── Available data ──

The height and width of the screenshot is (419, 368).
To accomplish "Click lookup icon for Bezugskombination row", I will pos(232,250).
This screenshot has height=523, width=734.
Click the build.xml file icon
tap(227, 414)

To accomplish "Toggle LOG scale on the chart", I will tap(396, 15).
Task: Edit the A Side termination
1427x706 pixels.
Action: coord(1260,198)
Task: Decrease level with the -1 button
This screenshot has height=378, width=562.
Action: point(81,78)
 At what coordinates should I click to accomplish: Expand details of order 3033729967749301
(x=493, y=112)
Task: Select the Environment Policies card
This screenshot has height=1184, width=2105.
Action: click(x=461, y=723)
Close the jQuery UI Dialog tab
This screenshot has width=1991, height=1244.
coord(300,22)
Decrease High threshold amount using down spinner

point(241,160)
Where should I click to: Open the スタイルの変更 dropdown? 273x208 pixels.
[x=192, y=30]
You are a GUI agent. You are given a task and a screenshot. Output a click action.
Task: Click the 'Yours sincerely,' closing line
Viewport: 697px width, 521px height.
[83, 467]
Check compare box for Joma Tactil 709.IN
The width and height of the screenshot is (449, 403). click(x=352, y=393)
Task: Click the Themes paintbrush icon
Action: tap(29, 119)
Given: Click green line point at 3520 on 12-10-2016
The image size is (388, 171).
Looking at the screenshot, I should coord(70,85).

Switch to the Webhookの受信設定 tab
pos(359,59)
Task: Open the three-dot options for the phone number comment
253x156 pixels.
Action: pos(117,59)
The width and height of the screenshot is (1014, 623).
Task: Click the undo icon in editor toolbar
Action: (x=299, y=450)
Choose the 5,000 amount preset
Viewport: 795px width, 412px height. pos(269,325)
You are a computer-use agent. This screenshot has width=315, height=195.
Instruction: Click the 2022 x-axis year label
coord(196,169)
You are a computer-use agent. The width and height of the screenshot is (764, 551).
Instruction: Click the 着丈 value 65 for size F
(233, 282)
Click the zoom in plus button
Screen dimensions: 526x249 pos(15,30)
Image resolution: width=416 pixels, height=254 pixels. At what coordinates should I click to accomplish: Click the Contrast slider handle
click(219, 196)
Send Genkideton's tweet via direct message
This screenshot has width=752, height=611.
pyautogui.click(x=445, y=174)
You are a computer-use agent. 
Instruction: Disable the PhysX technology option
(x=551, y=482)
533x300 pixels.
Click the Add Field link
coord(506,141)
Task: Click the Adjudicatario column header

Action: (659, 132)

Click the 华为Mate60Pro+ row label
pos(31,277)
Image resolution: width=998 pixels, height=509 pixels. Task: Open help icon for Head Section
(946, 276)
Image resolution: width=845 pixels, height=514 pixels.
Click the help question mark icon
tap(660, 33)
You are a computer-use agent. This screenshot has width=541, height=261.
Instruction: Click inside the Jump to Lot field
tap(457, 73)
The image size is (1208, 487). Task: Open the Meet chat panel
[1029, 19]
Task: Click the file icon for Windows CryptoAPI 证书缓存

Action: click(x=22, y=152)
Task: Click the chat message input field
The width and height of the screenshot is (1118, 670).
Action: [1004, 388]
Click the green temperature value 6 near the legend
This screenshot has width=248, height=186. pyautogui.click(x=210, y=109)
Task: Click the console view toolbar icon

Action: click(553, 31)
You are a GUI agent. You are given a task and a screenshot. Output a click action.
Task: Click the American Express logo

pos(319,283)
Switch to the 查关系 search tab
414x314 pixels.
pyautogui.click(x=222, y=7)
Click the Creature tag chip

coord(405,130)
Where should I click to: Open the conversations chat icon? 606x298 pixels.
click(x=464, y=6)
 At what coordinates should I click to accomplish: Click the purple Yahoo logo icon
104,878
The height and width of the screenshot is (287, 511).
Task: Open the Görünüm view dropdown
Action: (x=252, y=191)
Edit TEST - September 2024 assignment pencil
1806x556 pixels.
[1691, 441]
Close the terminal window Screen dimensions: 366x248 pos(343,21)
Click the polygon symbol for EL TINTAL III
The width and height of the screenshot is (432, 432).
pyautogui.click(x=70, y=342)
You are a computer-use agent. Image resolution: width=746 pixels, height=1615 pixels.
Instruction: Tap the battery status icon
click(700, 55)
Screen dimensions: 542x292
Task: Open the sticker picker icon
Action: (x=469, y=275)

───

◆ Directions for this task: Could the data above be set down exactly, in full?

◆ Problem solution:
The height and width of the screenshot is (419, 368).
To accomplish "Click lookup icon for Bezugskombination row", I will pos(232,250).
This screenshot has height=523, width=734.
Click the build.xml file icon
tap(227, 414)

To accomplish "Toggle LOG scale on the chart", I will tap(396, 15).
Task: Edit the A Side termination
1427x706 pixels.
Action: coord(1260,198)
Task: Decrease level with the -1 button
This screenshot has height=378, width=562.
Action: point(81,78)
 At what coordinates should I click to accomplish: Expand details of order 3033729967749301
(x=493, y=112)
Task: Select the Environment Policies card
This screenshot has height=1184, width=2105.
Action: click(x=461, y=723)
Close the jQuery UI Dialog tab
This screenshot has width=1991, height=1244.
coord(300,22)
Decrease High threshold amount using down spinner

point(241,160)
Where should I click to: Open the スタイルの変更 dropdown? 273x208 pixels.
[x=192, y=30]
You are a GUI agent. You are given a task and a screenshot. Output a click action.
Task: Click the 'Yours sincerely,' closing line
Viewport: 697px width, 521px height.
[83, 467]
Check compare box for Joma Tactil 709.IN
The width and height of the screenshot is (449, 403). click(x=352, y=393)
Task: Click the Themes paintbrush icon
Action: tap(29, 119)
Given: Click green line point at 3520 on 12-10-2016
The image size is (388, 171).
Looking at the screenshot, I should coord(70,85).

Switch to the Webhookの受信設定 tab
pos(359,59)
Task: Open the three-dot options for the phone number comment
253x156 pixels.
Action: pos(117,59)
The width and height of the screenshot is (1014, 623).
Task: Click the undo icon in editor toolbar
Action: (x=299, y=450)
Choose the 5,000 amount preset
Viewport: 795px width, 412px height. pos(269,325)
You are a computer-use agent. This screenshot has width=315, height=195.
Instruction: Click the 2022 x-axis year label
coord(196,169)
You are a computer-use agent. The width and height of the screenshot is (764, 551).
Instruction: Click the 着丈 value 65 for size F
(233, 282)
Click the zoom in plus button
Screen dimensions: 526x249 pos(15,30)
Image resolution: width=416 pixels, height=254 pixels. At what coordinates should I click to accomplish: Click the Contrast slider handle
click(219, 196)
Send Genkideton's tweet via direct message
This screenshot has width=752, height=611.
pyautogui.click(x=445, y=174)
You are a computer-use agent. 
Instruction: Disable the PhysX technology option
(x=551, y=482)
533x300 pixels.
Click the Add Field link
coord(506,141)
Task: Click the Adjudicatario column header

Action: (659, 132)

Click the 华为Mate60Pro+ row label
pos(31,277)
Image resolution: width=998 pixels, height=509 pixels. Task: Open help icon for Head Section
(946, 276)
Image resolution: width=845 pixels, height=514 pixels.
Click the help question mark icon
tap(660, 33)
You are a computer-use agent. This screenshot has width=541, height=261.
Instruction: Click inside the Jump to Lot field
tap(457, 73)
The image size is (1208, 487). Task: Open the Meet chat panel
[1029, 19]
Task: Click the file icon for Windows CryptoAPI 证书缓存

Action: click(x=22, y=152)
Task: Click the chat message input field
The width and height of the screenshot is (1118, 670).
Action: [1004, 388]
Click the green temperature value 6 near the legend
This screenshot has width=248, height=186. pyautogui.click(x=210, y=109)
Task: Click the console view toolbar icon

Action: click(553, 31)
You are a GUI agent. You are given a task and a screenshot. Output a click action.
Task: Click the American Express logo

pos(319,283)
Switch to the 查关系 search tab
414x314 pixels.
pyautogui.click(x=222, y=7)
Click the Creature tag chip

coord(405,130)
Where should I click to: Open the conversations chat icon? 606x298 pixels.
click(x=464, y=6)
 At what coordinates should I click to accomplish: Click the purple Yahoo logo icon
104,878
The height and width of the screenshot is (287, 511).
Task: Open the Görünüm view dropdown
Action: (x=252, y=191)
Edit TEST - September 2024 assignment pencil
1806x556 pixels.
[1691, 441]
Close the terminal window Screen dimensions: 366x248 pos(343,21)
Click the polygon symbol for EL TINTAL III
The width and height of the screenshot is (432, 432).
pyautogui.click(x=70, y=342)
You are a computer-use agent. Image resolution: width=746 pixels, height=1615 pixels.
Instruction: Tap the battery status icon
click(700, 55)
Screen dimensions: 542x292
Task: Open the sticker picker icon
Action: (x=469, y=275)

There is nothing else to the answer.